● Instructions to follow
The line containing "This screenshot has width=1568, height=550." marks the start of the required copy, which runs to the final line of the entries; return those lines exactly, without any pictures.

Record extracts Block Start

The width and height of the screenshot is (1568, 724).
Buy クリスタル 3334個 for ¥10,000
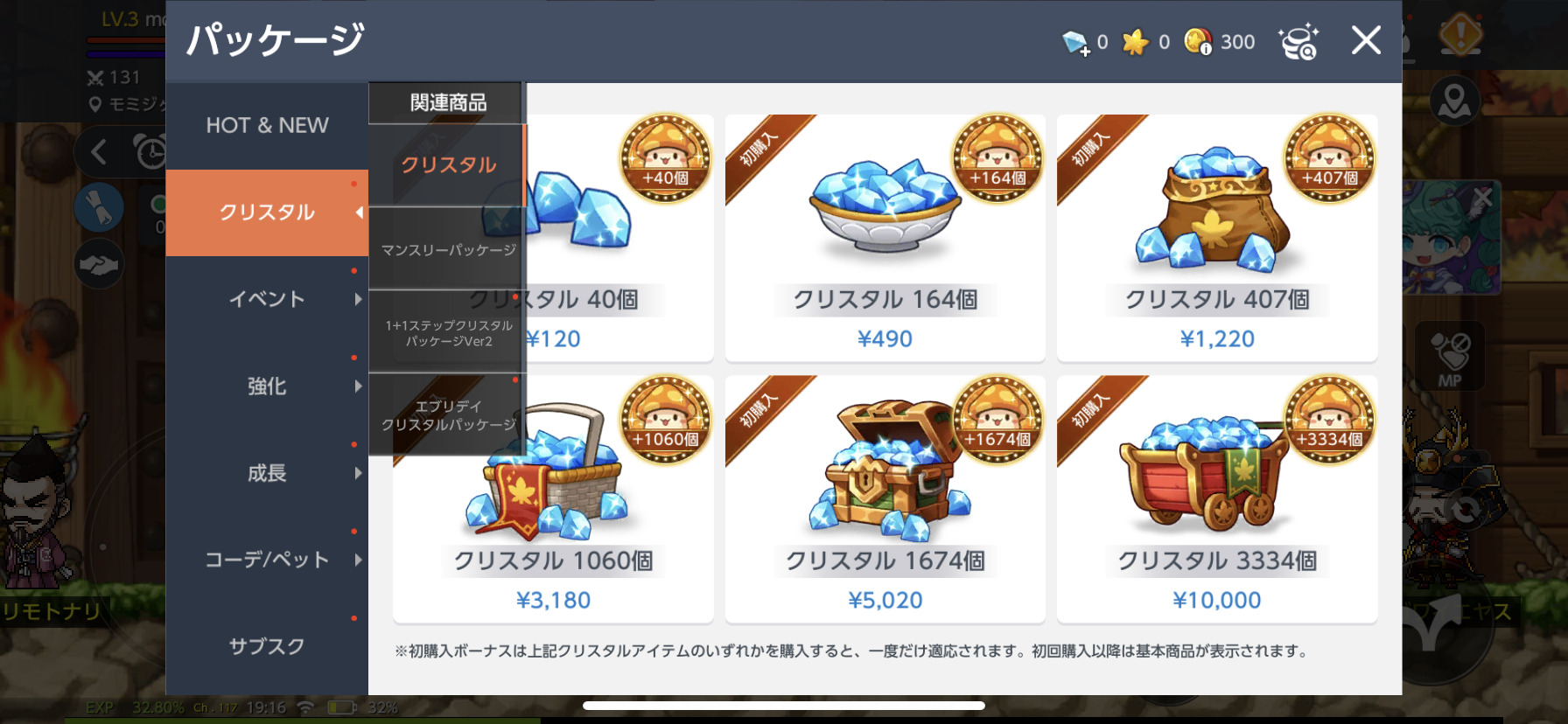point(1217,499)
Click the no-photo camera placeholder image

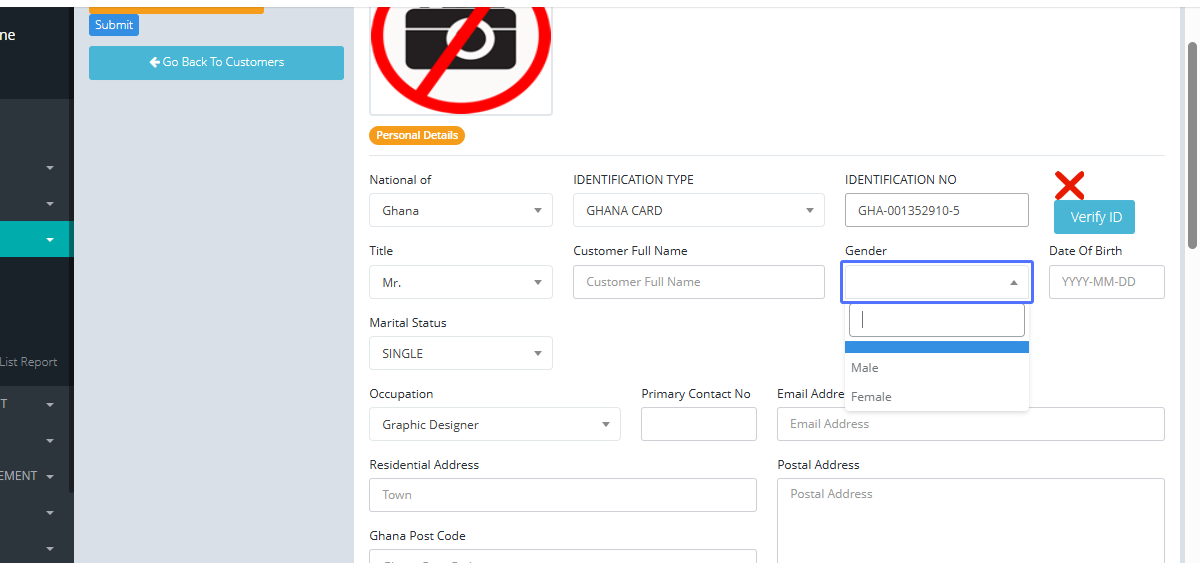click(x=461, y=55)
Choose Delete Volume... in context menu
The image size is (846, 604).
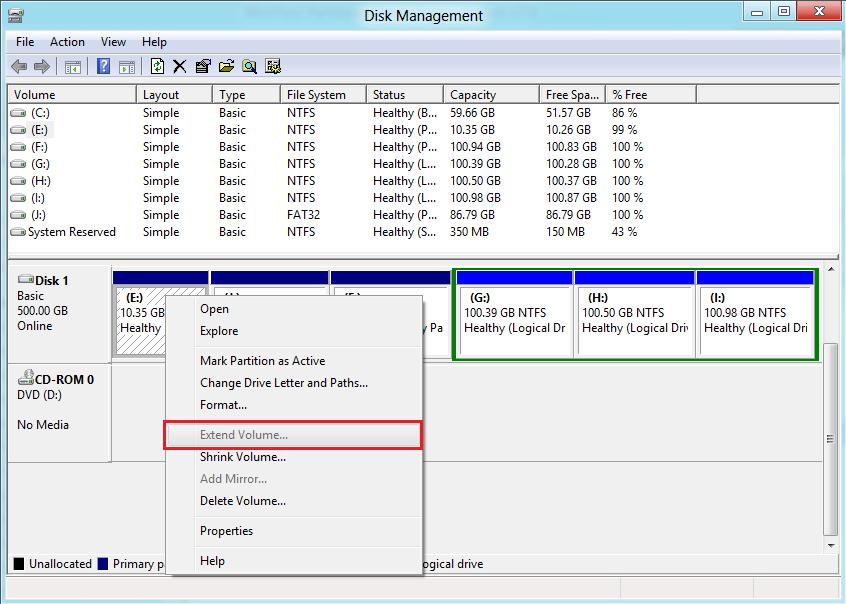tap(243, 501)
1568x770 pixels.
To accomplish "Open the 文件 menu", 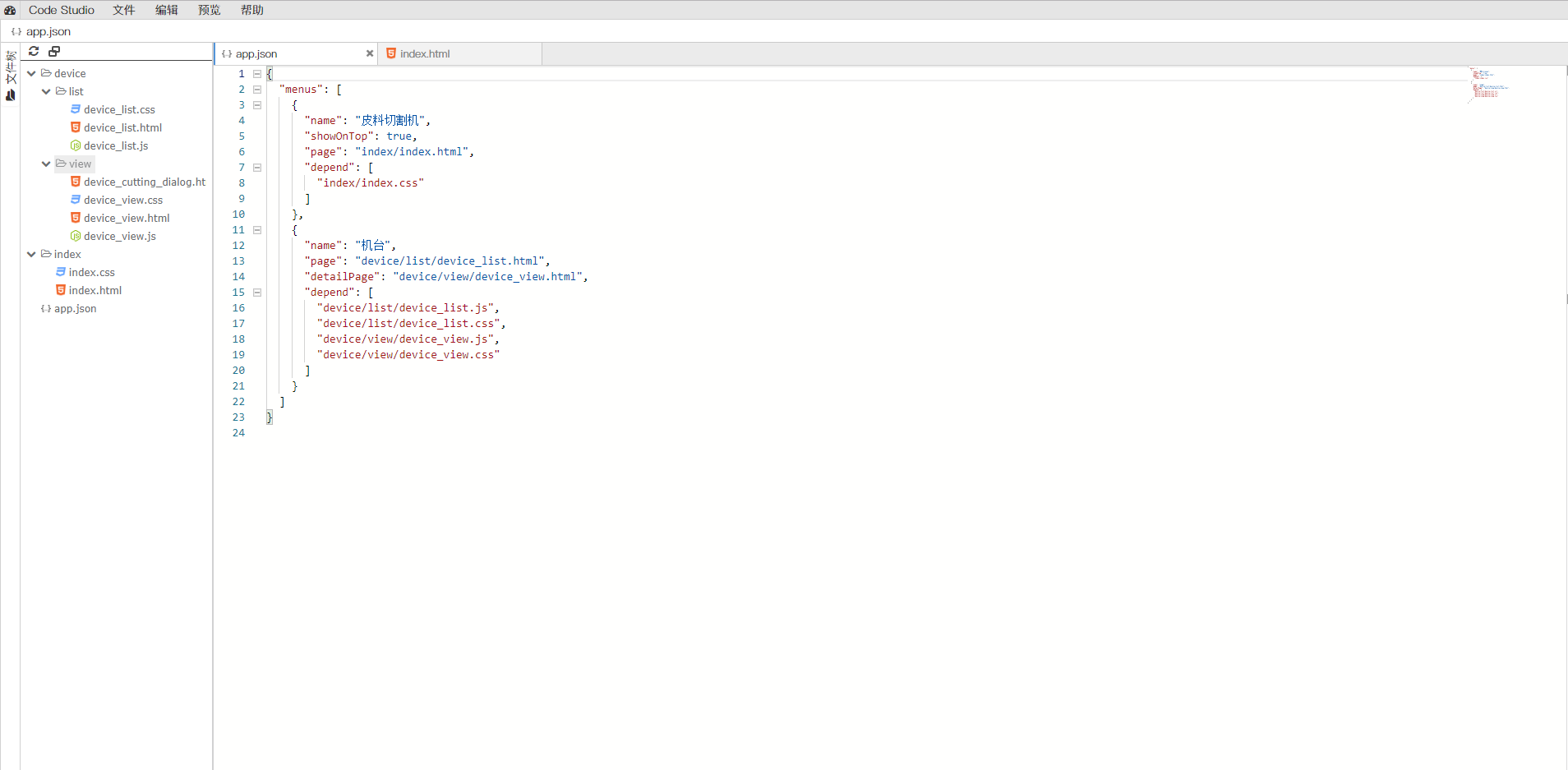I will [x=124, y=10].
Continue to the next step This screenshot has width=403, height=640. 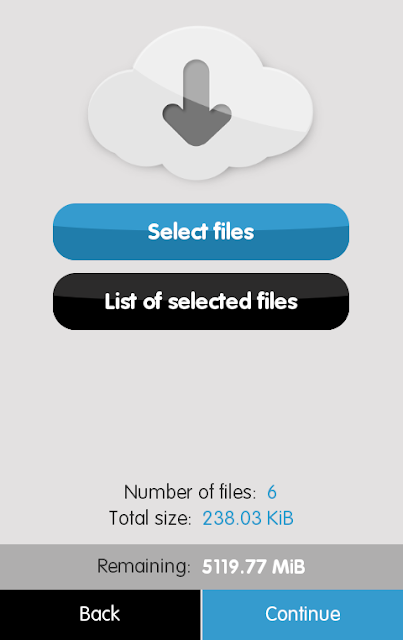[x=303, y=614]
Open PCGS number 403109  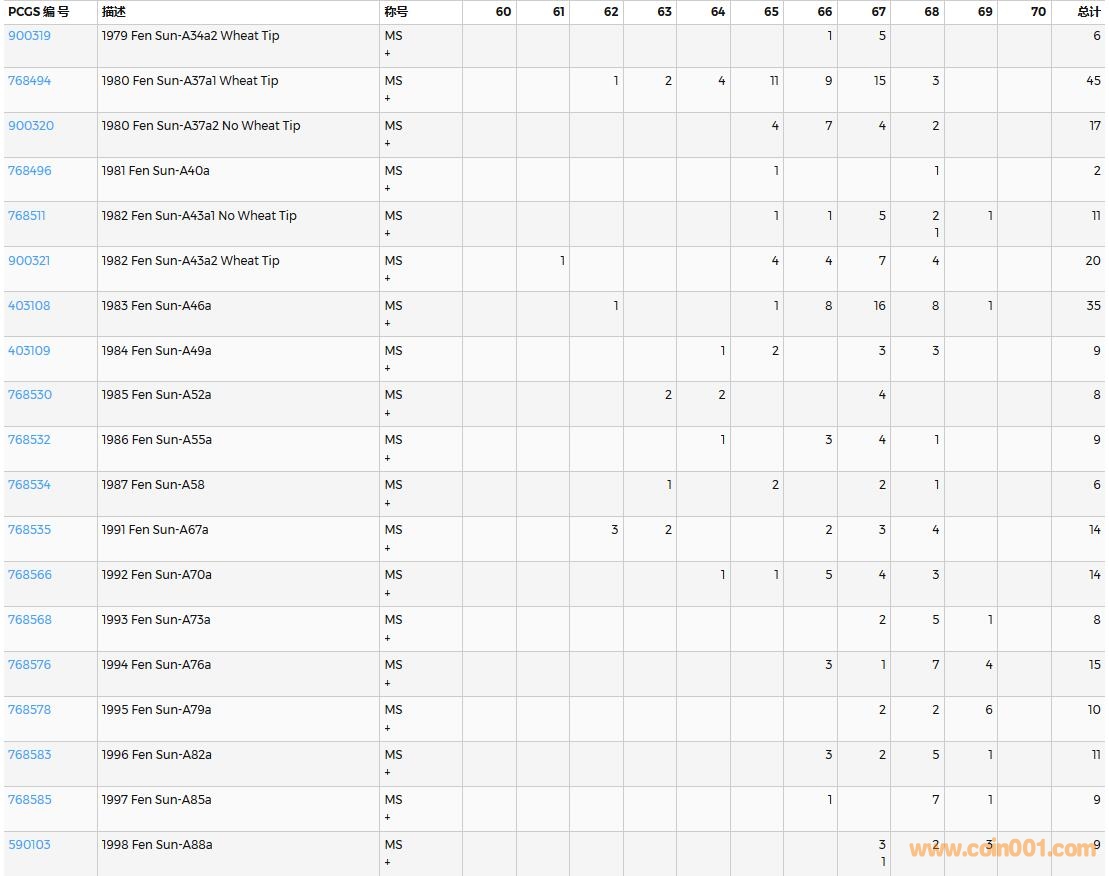point(29,351)
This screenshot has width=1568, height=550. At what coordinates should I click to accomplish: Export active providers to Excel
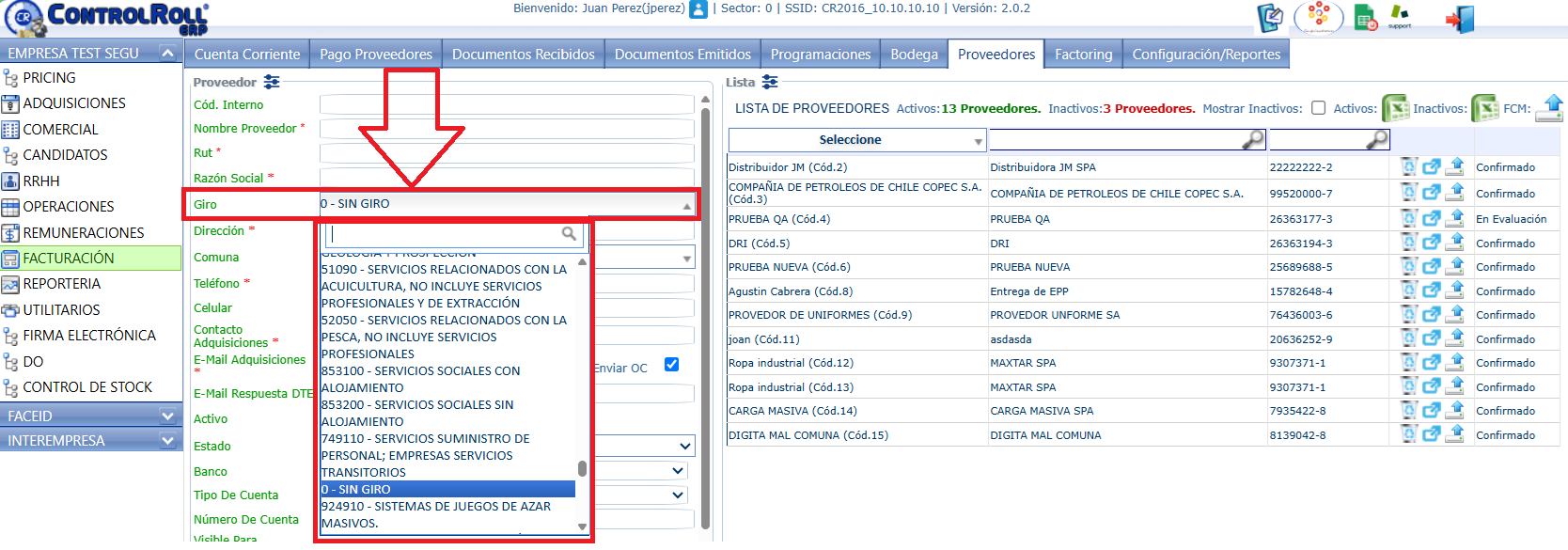pyautogui.click(x=1395, y=108)
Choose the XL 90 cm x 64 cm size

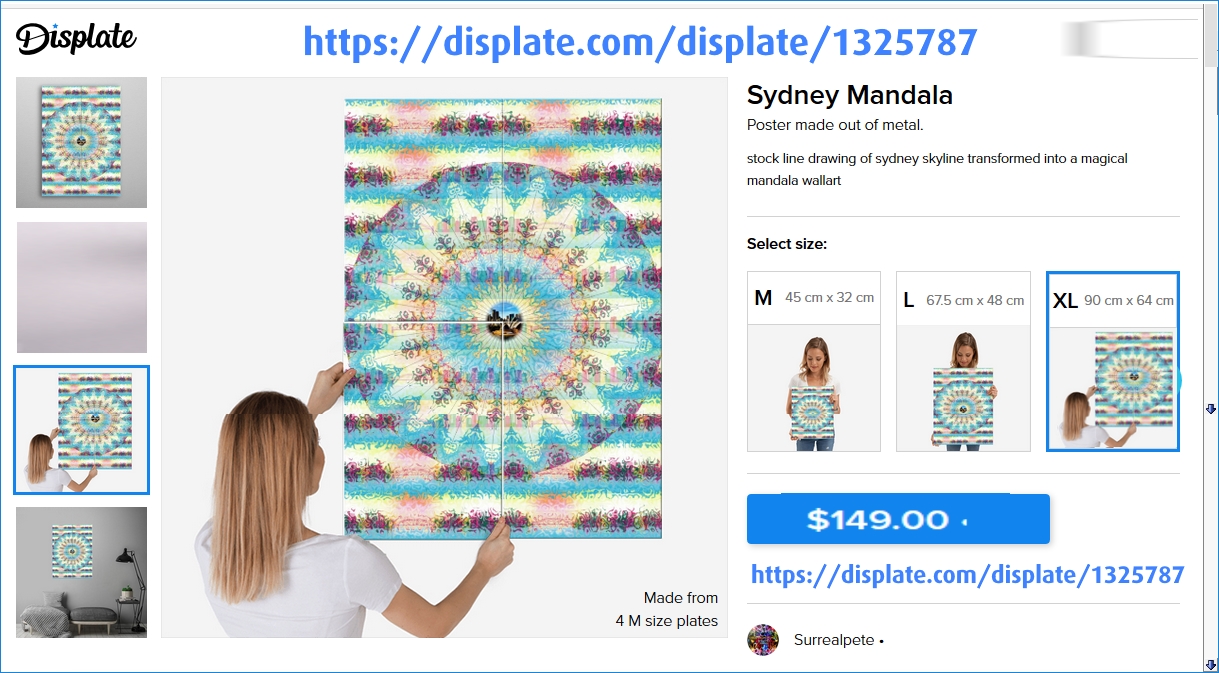click(1113, 361)
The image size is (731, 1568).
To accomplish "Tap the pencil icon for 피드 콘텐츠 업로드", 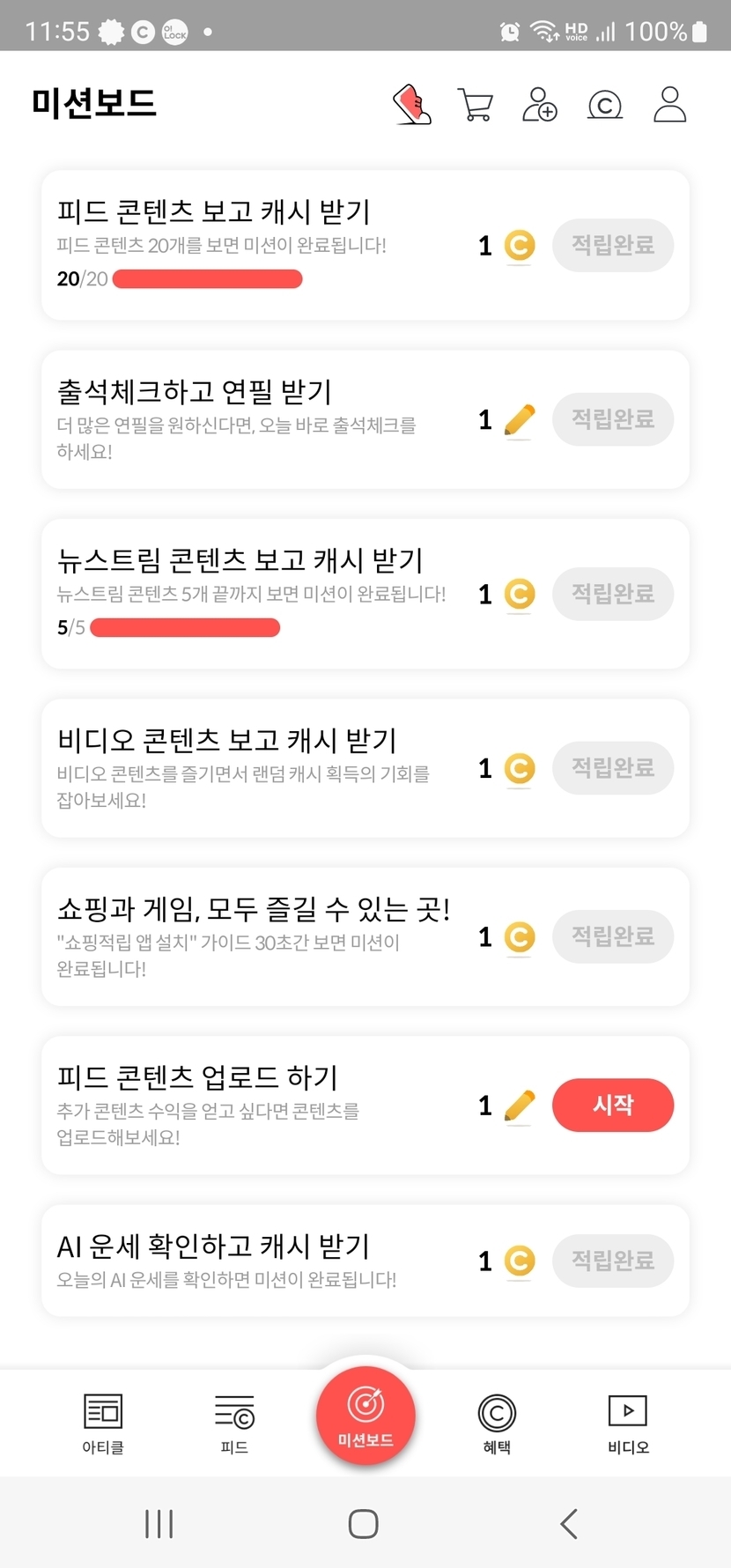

Record extracts Block End

● Task output
This screenshot has width=1568, height=550. At what coordinates should I click to accomplish: Export active providers to Excel
pyautogui.click(x=1395, y=108)
Choose the XL 90 cm x 64 cm size

click(1113, 361)
The image size is (731, 1568).
To accomplish "Tap the pencil icon for 피드 콘텐츠 업로드", 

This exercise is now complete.